Exercise prompt: Each line from the one containing "Close the Создание артефакта dialog" through the end of the records below must be repeated exactly, and no other line.

Stored records:
----

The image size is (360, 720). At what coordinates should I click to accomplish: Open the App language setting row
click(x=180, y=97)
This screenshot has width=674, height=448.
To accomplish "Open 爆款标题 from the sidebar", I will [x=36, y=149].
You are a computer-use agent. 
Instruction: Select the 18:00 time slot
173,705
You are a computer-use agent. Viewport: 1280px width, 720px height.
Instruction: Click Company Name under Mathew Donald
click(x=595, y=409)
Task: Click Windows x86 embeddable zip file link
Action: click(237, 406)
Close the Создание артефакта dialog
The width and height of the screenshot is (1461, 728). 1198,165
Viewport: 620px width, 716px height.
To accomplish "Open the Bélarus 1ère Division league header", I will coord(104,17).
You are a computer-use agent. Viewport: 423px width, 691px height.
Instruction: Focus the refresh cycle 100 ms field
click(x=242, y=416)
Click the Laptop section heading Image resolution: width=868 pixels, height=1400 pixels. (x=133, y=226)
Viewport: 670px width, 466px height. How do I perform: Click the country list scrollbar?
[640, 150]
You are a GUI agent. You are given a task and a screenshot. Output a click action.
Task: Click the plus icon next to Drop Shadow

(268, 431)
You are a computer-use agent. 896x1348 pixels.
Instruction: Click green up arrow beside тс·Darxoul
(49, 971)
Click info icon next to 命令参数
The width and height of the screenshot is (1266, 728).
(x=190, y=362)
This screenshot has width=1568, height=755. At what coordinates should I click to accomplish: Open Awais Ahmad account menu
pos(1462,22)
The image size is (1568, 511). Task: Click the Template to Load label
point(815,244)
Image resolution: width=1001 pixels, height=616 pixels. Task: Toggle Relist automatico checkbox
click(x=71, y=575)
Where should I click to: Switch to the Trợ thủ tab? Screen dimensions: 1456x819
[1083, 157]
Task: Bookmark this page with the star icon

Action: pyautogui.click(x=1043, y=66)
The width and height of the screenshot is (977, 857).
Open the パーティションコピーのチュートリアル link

----

Answer to the exercise:
Close the Создание артефакта dialog
The width and height of the screenshot is (1461, 728). 1198,165
Viewport: 620px width, 716px height.
To accomplish "Open the Bélarus 1ère Division league header", I will coord(104,17).
You are a computer-use agent. Viewport: 423px width, 691px height.
Instruction: Focus the refresh cycle 100 ms field
click(x=242, y=416)
Click the Laptop section heading Image resolution: width=868 pixels, height=1400 pixels. (x=133, y=226)
Viewport: 670px width, 466px height. How do I perform: Click the country list scrollbar?
[640, 150]
You are a GUI agent. You are given a task and a screenshot. Output a click action.
Task: Click the plus icon next to Drop Shadow

(268, 431)
You are a computer-use agent. 896x1348 pixels.
Instruction: Click green up arrow beside тс·Darxoul
(49, 971)
Click info icon next to 命令参数
The width and height of the screenshot is (1266, 728).
(x=190, y=362)
This screenshot has width=1568, height=755. At what coordinates should I click to accomplish: Open Awais Ahmad account menu
pos(1462,22)
The image size is (1568, 511). Task: Click the Template to Load label
point(815,244)
Image resolution: width=1001 pixels, height=616 pixels. Task: Toggle Relist automatico checkbox
click(x=71, y=575)
Where should I click to: Switch to the Trợ thủ tab? Screen dimensions: 1456x819
[1083, 157]
Task: Bookmark this page with the star icon

Action: pyautogui.click(x=1043, y=66)
The width and height of the screenshot is (977, 857).
Open the パーティションコピーのチュートリアル link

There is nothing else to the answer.